TO DO:
Search the data below for the string "give". Extract every line that contains it.

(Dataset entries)
[Start of Attachment]
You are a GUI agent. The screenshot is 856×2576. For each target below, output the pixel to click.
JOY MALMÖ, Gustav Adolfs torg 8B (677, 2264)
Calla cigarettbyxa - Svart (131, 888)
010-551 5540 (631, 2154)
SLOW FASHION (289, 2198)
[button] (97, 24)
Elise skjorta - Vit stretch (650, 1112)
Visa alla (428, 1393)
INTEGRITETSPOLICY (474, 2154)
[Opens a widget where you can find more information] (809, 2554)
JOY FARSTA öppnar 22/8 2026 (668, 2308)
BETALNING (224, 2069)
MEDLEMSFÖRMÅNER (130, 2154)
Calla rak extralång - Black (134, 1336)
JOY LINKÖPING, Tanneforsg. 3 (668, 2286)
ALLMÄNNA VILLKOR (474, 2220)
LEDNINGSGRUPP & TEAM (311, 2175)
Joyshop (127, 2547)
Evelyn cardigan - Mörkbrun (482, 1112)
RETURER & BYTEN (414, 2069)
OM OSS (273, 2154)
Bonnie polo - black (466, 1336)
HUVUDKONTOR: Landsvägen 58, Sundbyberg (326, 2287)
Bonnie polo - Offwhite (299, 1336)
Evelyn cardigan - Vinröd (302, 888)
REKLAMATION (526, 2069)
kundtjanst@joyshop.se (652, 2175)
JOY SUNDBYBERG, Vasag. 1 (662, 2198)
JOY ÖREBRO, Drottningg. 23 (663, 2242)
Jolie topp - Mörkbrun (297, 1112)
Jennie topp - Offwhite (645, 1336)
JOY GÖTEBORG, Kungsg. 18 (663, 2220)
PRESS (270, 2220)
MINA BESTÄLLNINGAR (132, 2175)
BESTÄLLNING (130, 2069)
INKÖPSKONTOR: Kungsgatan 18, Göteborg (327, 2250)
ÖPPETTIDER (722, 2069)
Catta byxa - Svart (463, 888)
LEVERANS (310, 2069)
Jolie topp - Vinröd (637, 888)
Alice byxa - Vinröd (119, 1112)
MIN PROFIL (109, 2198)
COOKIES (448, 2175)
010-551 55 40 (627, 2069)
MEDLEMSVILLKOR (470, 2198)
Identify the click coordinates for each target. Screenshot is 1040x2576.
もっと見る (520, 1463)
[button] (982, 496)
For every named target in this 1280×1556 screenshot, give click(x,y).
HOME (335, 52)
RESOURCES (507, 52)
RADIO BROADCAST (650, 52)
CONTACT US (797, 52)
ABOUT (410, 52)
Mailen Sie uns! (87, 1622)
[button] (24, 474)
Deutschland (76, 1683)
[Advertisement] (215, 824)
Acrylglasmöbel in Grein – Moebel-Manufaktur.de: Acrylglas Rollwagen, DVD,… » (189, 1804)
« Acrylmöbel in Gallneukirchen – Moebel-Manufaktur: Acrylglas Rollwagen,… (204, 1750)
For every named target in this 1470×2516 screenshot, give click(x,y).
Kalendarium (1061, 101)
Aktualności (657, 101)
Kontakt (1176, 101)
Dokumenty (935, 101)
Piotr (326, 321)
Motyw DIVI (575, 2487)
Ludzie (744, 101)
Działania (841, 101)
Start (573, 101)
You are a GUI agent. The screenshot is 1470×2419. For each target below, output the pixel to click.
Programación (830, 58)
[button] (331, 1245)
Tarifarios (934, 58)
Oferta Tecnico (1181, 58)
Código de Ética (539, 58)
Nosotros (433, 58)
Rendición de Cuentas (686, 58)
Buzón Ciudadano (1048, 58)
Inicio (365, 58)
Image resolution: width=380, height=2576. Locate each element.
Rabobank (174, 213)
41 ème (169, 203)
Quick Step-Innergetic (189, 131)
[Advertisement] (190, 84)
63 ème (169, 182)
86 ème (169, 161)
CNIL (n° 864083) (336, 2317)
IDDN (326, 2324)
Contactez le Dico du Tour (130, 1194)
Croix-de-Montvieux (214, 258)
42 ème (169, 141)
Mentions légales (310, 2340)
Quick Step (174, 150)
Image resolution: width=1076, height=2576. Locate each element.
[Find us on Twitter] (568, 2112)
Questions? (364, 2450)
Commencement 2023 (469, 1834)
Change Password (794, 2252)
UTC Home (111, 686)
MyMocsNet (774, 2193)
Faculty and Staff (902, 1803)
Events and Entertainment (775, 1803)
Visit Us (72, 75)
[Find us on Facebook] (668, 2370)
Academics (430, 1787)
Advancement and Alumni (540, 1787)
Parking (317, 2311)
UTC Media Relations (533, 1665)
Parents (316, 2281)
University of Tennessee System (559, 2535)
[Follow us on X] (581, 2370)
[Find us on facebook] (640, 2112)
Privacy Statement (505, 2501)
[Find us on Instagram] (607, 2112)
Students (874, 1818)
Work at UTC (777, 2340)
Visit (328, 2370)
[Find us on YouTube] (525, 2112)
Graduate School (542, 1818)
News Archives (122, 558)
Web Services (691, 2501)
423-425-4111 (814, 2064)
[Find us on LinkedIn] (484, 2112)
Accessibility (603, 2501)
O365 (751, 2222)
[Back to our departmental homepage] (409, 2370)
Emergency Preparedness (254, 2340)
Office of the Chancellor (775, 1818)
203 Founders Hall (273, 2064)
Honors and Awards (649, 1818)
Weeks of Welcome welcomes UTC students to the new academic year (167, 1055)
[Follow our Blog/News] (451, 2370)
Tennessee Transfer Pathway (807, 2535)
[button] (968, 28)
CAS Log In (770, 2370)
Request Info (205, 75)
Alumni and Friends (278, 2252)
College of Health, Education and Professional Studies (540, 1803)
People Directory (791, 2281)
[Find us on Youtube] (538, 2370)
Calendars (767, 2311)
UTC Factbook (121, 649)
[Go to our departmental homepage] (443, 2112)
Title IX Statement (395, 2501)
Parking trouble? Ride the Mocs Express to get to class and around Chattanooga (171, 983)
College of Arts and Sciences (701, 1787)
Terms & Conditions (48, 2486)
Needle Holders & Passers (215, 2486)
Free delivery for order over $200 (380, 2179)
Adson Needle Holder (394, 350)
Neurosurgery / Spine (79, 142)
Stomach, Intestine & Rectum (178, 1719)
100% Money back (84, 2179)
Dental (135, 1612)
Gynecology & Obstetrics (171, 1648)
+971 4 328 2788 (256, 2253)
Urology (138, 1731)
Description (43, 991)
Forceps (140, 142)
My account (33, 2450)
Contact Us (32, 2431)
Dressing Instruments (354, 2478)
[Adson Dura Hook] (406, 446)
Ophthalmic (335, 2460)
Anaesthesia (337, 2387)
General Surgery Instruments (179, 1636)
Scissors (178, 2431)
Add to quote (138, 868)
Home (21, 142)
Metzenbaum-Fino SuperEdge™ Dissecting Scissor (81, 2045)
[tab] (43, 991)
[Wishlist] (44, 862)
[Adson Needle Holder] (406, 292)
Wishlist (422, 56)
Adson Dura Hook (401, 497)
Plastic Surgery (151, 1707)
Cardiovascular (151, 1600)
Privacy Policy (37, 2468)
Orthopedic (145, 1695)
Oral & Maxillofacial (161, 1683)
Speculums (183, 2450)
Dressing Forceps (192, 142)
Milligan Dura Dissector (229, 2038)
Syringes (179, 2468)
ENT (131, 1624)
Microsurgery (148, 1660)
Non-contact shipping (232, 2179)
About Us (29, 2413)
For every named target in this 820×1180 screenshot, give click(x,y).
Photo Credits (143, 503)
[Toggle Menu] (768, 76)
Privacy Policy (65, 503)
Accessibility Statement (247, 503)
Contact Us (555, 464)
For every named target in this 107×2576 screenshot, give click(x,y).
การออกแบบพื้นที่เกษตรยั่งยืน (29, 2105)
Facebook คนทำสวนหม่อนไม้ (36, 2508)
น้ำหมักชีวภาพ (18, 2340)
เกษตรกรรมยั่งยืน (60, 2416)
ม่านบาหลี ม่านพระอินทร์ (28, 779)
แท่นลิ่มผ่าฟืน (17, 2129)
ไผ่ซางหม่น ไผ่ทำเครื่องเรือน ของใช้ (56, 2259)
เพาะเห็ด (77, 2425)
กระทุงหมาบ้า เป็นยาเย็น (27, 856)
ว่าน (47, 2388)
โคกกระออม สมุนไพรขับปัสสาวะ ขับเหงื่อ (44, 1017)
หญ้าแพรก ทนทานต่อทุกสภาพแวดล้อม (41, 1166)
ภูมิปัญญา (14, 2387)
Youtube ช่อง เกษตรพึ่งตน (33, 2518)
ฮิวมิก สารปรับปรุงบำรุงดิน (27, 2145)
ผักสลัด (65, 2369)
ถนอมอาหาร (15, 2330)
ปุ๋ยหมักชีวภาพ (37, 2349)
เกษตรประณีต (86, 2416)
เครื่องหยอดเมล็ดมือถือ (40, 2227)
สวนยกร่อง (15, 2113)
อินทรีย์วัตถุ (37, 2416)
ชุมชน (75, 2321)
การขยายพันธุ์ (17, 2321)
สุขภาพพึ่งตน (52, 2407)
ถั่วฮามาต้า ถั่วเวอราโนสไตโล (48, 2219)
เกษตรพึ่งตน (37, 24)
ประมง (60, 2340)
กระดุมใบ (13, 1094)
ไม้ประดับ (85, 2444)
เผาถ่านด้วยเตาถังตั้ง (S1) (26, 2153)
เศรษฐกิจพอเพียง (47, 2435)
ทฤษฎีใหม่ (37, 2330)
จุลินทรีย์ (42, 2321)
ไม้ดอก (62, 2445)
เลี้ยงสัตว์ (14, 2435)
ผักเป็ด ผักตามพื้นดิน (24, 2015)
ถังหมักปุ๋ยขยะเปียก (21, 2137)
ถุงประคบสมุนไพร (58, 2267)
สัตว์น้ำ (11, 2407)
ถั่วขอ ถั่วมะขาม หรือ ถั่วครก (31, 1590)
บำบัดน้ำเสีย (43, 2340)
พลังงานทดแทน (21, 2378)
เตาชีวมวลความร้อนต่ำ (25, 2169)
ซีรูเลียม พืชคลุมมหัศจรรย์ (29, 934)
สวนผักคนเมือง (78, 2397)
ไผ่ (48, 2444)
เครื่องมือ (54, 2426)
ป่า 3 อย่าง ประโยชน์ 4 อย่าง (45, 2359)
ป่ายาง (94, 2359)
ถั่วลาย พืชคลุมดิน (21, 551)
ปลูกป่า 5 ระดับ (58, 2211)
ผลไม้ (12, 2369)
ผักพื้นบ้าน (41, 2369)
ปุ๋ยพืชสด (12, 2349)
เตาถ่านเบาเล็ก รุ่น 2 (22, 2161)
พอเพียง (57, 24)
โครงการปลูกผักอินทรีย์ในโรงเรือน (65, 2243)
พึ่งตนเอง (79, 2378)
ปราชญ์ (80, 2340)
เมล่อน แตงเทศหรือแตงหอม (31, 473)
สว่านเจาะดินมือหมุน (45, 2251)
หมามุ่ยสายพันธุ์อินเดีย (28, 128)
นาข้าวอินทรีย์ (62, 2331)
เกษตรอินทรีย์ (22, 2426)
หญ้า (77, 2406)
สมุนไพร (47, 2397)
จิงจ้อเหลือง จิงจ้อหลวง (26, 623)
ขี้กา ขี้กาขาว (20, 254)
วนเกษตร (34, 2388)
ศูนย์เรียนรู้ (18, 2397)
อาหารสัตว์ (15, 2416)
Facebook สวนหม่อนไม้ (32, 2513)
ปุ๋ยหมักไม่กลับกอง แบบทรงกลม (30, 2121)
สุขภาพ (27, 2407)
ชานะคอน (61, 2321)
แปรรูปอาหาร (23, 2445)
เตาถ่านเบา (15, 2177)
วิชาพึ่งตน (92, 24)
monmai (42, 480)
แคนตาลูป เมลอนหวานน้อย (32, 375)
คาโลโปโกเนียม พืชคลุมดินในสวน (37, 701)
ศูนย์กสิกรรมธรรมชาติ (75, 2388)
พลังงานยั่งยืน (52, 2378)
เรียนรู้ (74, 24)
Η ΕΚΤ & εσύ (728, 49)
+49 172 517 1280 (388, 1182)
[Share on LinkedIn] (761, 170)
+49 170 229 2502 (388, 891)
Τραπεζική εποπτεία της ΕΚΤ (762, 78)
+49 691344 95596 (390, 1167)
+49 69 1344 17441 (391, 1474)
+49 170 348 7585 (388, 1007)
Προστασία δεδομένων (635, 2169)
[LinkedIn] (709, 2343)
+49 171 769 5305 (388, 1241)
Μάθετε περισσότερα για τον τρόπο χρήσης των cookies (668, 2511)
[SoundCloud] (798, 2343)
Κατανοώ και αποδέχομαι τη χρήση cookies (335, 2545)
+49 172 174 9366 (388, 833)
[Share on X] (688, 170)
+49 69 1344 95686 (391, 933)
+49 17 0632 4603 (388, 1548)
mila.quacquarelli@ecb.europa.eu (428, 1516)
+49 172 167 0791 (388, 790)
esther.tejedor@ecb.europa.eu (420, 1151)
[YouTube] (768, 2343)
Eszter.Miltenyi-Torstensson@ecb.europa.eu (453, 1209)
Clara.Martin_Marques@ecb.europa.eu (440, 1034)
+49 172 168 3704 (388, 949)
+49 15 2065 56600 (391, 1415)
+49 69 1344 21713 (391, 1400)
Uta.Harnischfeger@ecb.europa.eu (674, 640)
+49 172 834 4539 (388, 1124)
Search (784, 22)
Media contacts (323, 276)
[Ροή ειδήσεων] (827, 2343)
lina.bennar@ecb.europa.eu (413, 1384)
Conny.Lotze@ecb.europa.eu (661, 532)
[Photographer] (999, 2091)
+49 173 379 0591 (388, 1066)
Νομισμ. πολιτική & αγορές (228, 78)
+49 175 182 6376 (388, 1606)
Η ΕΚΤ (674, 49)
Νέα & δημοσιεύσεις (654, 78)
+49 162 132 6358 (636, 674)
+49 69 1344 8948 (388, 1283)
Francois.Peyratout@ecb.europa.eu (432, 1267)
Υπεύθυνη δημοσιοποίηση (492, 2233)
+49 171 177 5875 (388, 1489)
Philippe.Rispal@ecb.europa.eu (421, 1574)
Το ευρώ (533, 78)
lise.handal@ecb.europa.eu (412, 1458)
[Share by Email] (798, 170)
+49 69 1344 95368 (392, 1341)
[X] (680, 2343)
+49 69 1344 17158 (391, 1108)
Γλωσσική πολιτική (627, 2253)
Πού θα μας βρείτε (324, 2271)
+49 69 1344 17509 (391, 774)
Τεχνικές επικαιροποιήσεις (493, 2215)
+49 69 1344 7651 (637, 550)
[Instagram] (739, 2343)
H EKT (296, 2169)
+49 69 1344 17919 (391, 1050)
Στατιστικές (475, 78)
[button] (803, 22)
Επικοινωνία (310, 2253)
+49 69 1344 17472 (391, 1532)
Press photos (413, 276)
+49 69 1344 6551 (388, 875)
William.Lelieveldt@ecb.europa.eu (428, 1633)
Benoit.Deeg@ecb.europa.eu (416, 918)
[End of Attachment]
SOLVED PROBLEM:
For every named target in this 1280×1556 screenshot, give click(x,y).
For every named target in this 1470×2516 screenshot, give click(x,y).
For every named target in this 820×1180 screenshot, give click(x,y).
For every named target in this 107×2576 screenshot, give click(x,y).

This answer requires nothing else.